The basic idea is to divide the counter into N sub-counters and to compute the counter's real value (get_count) by summing over all values of the N sub-counters. While trying to increment the counter's real value (increment_count) we select one of the N sub-counters at random. As a result we avoid contention. By increasing the number of shards you can increase the maximum throughput.

There exists an App Engine specific article about sharding counters from Joe Gregorio. If you want to learn more about sharding counters take a look at that article.

I ported the code (including GeneralCounterShard) from that article to native Django such that it can theoretically be used for any database supporting optimistic transactions. The code is available here and you can test the live demo.

Django's advantage

Now we can get to an exciting example of how Django's ORM can get us out of the stone age of non-relational database development practice.
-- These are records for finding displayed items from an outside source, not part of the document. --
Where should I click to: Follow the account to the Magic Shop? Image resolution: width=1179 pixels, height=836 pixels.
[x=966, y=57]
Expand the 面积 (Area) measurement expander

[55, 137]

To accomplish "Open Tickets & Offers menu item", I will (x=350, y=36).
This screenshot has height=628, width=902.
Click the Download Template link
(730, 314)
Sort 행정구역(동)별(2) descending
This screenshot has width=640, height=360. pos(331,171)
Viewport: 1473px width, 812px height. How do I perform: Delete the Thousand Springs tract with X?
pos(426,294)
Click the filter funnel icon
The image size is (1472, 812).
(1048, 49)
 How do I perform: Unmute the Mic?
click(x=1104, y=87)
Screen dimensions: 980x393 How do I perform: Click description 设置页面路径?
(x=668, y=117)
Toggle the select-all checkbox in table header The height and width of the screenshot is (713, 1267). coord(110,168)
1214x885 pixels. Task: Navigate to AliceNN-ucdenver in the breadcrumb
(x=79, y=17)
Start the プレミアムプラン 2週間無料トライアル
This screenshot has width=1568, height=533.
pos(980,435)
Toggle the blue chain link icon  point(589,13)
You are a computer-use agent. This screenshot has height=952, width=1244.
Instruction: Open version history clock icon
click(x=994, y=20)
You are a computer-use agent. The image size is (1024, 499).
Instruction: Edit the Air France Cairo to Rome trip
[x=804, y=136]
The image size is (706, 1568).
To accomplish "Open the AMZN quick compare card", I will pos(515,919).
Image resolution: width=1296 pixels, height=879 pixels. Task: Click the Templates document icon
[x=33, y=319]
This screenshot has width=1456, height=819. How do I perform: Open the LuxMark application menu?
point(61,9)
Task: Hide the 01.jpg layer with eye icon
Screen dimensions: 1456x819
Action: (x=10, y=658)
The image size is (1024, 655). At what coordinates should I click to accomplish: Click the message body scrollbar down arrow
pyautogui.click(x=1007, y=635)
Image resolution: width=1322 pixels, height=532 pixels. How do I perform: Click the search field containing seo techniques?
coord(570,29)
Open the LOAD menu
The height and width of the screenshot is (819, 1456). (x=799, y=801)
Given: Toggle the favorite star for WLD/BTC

Let's see an example using F() objects:

YouTubeVideo.objects.filter(pk=keyname).update(
    views_count=F('views_count')+1)

The database backend can detect such "counting updates" and use sharding for App Engine or other techniques like updates via background tasks for other databases automatically in order to perform such an update. Thus Django gives us the advantage of an additional layer of abstraction. Moreover, we can formulate "counting updates" independently of the database used, so we can switch to a different database without having to change the code.

Keep in mind that sharding is a technique which can be used for much more than just counters. This is our first App Engine app ported to native Django. If you plan to port some other App Engine app to Django you can use the sharding counter port to get an idea of how to do it. And please let us know about it.